On y échange des produits marins, mais aussi de nombreux animaux, parfois braconnés

Le commerce d’animaux sauvages répond à la loi du profit : c’est ainsi que les autorités sont particulièrement laxistes et laissent faire de nombreux commerces illégaux, pour maintenir de nombreuses fillières. Elles répondent aussi à des demandes issues de croyances réactionnaires. C’est pour ce profit que « Nous envahissons les forêts tropicales et autres paysages sauvages, qui abritent tant d’espèces animales et végétales – et au sein de ces créatures, tant de virus inconnus. Nous coupons les arbres ; nous tuons les animaux ou les envoyons sur des marchés. Nous perturbons les écosystèmes et privons les virus de leurs hôtes naturels. Lorsque cela se produit, ils ont besoin d’un nouvel hôte. Souvent, cet hôte, c’est nous. » comme l’écrit David Quammen, journaliste scientifique américain. Lorsque les humains entrent en contact avec la biodiversité locale, chassée de son habitat naturel, le risque de transmission de pathogènes (dont les virus) est fort. « Le risque de contracter un pathogène est lié au danger microbiologique, associé à la diversité biologique et aux écosystèmes en général, mais aussi à l’exposition des populations et à leur vulnérabilité – sont ­elles pauvres ou bien nourries ? vaccinées ? ont ­elles accès aux soins ?… », précise Jean­-François Guégan pour Le Monde.

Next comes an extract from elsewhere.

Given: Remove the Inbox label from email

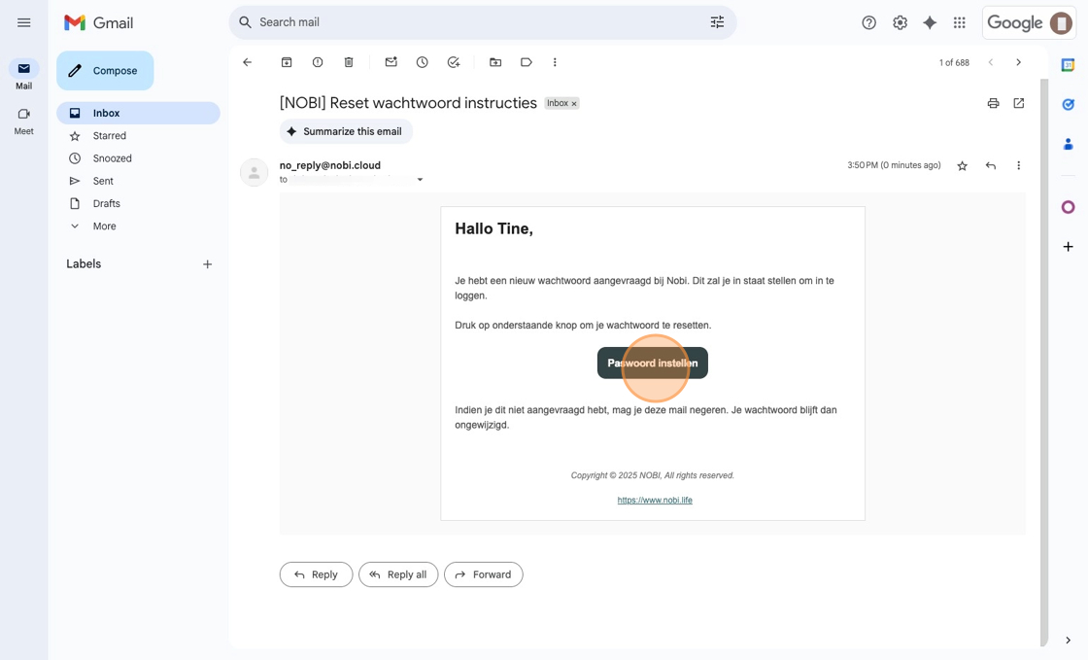Looking at the screenshot, I should (574, 104).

Nous perturbons les écosystèmes et privons les virus de leurs hôtes naturels

C’est un mode d’organisation semi-féodal : une grande partie de la population vit encore d’une subsistance journalière, dans les pays dominés. Certains se tournent alors vers le braconnage ou d’autres formes d’organisations mafieuses, souvent avec la complicité ou la neutralité bienveillante des pouvoirs publics. Après l’effondrement du socialisme en Chine, les masses populaires se sont appauvries violemment, et il faut désormais survivre au jour le jour. Mais il ne faut pas croire que l’épidémie à pour cause « l’arriération » fantasmée de certains pays et de certaines cultures : dans nos pays impérialistes, nous tuons, par exemple, des centaines de milliers de renards rien que dans les accidents de voitures. La chasse de masse, la coupe d’espaces de vie des animaux etc tue les prédateurs et les charognards, qui régulent normalement les populations et empêchent la transmission de pathogènes.

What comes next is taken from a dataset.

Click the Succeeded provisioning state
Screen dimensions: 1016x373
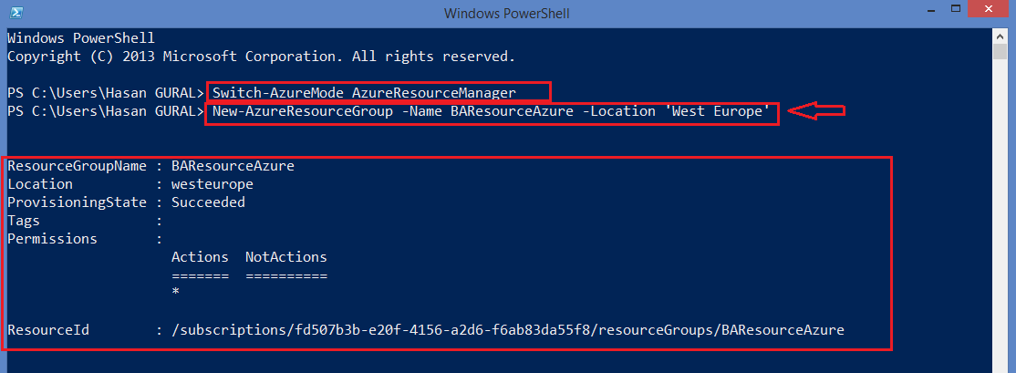coord(208,202)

Un autre aspect du capitalisme avancé est la production de masse d’animaux pour la consommation. Plutôt que de développer une allimentation équilibrée basée sur une agriculture principalement de proximité, autonome, indépendante et démocratique, les capitalistes utilisent la viande comme outil de développement. D’abord, cette viande est produite dans un cadre d’intensification du travail et de la production. Pour faire simple : toujours plus d’animaux au mètre carré, toujours moins d’ouvriers pour s’en occuper. Ensuite, cette viande est de très mauvaise qualité : les animaux sont nourris d’aliments transformés, venus de l’autre bout du monde, transportés d’un bout à l’autre de la planète. La viande est présentée comme symbole de la richesse. Même en France, manger du bœuf est un symbole de richesse, de « réussite ». Pourtant, cette production intensive provoque de nombreuses épidémies, permet la transmission de virus ou d’autres pathogènes de l’animal à l’homme. Les exemples sont nombreux, à commencer par la « vache folle » ou les grippes aviaires et porcines, parfois très dangereuses

Les animaux sont transportés d’un bout à l’autre de la planète

Les épidémies ne sont pas quelque chose de naturel. A une époque où l’homme à développé des vaccins, des antibiotiques et des traitements, et où la production est si haute, les épidémies peuvent être régulés par des mesures scientifiques et sociales. Mais tant la loi du profit que la proximité malsaine de l’homme et de la nature, des animaux chassés de leurs habitats naturels ou parqués dans des élevages de masses, provoquent une recrudescence des épidémies. Tant que nous vivrons sous le capitalisme, tant que nous ne remettrons pas en question la façon dont l’homme interagit avec la nature, alors nous serons confrontés à de très nombreuses épidémies.